The single most important framing, carried verbatim from the source: server mode is just "the same library, wrapped in a wire-protocol listener." The SQL parser, planner, executor, MVCC manager, local cache, and Storage trait are identical to the embedded build (02 — Engine Core). Server mode adds exactly one new thing on the inbound edge: a protocol listener that turns wire messages into the same engine calls that bun:ffi makes directly in-process.

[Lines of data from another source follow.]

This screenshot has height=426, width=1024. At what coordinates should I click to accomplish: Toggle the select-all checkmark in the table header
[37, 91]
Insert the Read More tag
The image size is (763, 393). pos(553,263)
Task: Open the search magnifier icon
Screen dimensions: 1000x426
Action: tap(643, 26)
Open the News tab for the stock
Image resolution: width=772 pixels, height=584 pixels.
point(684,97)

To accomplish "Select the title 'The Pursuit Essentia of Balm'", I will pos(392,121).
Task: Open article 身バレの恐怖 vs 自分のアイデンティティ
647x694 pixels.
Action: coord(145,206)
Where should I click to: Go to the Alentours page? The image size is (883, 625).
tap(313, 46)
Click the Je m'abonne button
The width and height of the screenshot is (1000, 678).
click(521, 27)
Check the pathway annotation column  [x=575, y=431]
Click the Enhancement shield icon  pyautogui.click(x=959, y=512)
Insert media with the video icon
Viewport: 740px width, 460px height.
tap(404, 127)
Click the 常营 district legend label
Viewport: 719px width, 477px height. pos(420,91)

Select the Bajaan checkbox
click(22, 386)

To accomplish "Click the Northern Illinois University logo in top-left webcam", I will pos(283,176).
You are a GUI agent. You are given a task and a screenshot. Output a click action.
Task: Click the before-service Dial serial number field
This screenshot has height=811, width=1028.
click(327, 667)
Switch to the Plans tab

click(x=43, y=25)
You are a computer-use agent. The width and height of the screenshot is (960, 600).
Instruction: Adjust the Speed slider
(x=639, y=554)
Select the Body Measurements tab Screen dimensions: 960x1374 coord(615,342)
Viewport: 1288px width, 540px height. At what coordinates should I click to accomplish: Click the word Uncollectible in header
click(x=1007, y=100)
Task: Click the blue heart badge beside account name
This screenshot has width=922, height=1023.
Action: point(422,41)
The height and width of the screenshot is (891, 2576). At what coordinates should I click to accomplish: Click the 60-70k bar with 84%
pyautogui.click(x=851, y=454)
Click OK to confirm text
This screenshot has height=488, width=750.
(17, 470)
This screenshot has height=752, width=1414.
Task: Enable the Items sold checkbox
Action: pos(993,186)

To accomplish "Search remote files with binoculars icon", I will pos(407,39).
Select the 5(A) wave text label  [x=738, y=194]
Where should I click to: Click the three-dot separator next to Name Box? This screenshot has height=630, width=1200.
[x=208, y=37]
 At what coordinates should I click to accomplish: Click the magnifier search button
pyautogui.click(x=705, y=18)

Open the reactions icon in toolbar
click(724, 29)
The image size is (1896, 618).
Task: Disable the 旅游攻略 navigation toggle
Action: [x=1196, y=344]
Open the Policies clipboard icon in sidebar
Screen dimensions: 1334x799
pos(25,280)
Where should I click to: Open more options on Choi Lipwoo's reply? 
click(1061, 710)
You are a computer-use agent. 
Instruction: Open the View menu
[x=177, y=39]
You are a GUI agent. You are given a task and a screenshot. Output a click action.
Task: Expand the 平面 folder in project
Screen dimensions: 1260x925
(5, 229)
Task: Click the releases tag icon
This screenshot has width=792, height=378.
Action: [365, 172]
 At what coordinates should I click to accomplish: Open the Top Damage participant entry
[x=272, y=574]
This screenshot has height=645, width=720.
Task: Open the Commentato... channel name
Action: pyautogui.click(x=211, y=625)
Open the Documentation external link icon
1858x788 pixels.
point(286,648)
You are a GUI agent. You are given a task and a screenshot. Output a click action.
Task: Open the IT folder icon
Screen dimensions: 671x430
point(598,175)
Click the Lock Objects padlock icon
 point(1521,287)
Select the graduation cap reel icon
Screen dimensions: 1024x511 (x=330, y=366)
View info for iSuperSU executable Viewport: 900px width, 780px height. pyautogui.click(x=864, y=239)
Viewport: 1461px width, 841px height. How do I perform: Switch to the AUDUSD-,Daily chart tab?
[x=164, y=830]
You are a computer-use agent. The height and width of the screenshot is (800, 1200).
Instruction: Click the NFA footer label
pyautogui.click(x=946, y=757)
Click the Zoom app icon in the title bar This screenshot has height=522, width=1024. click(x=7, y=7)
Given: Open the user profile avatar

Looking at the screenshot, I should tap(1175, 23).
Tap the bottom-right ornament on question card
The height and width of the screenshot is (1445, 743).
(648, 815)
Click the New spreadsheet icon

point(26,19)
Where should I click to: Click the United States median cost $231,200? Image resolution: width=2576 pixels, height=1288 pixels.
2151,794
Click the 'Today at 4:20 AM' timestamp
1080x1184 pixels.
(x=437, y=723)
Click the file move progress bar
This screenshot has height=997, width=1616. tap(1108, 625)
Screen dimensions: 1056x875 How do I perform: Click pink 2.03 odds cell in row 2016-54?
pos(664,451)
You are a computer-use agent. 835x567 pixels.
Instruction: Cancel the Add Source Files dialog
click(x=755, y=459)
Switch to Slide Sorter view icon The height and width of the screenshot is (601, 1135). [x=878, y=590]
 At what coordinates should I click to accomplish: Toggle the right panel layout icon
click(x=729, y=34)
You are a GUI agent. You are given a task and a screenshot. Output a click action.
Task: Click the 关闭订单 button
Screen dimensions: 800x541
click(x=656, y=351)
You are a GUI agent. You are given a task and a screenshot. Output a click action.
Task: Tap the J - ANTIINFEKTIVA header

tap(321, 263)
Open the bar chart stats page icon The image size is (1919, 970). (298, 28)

Responsibilities & non-goals

Responsibilities

• MUST link the unmodified engine library and expose it over a network listener, with no fork of engine behaviour between embedded and server builds.
• MUST implement a defined subset of the Postgres wire protocol (pgwire) sufficient for Bun.sql and PostgREST to connect and run parameterized queries.
• MUST route each connection to exactly one engine/database/branch and enforce single-writer-per-DB via the fencing token (source §4; 06).
• SHOULD offer an alternative HTTP/WS request/response API for environments where a raw TCP pgwire listener is awkward (e.g. the edge).
• SHOULD sit behind a transaction-mode pooler (PgBouncer / pgcat) for serverless connection bursts (source §5, §6).
• SHOULD expose TLS, authentication, observability/metrics, graceful drain, and backpressure as first-class server concerns.

Non-goals

• MUST NOT reimplement SQL parsing, planning, MVCC, or WAL generation — those are the engine core (02); the listener only marshals messages to and from it.
• MUST NOT add multi-writer concurrency for a single database; the single-writer-per-DB ceiling is deliberate (source §4) and is enforced, not worked around, here.
• MUST NOT bundle a connection pooler into engine-server; the pooler is a separate, composable process in front (PgBouncer / pgcat).
• MUST NOT implement the auto-REST layer itself — that is PostgREST composed in front (12 — Capabilities); the server only has to be wire-compatible.
• Aiming for full Postgres wire/SQL fidelity is out of scope; the target is the subset real clients in this stack actually use.

Overview & architecture

The listener is a thin shell. Inbound bytes are framed into protocol messages, authenticated once at startup, mapped to an engine handle, and translated into the same calls the embedded path uses. Results flow back out as protocol messages. Nothing about durability, MVCC, or storage changes.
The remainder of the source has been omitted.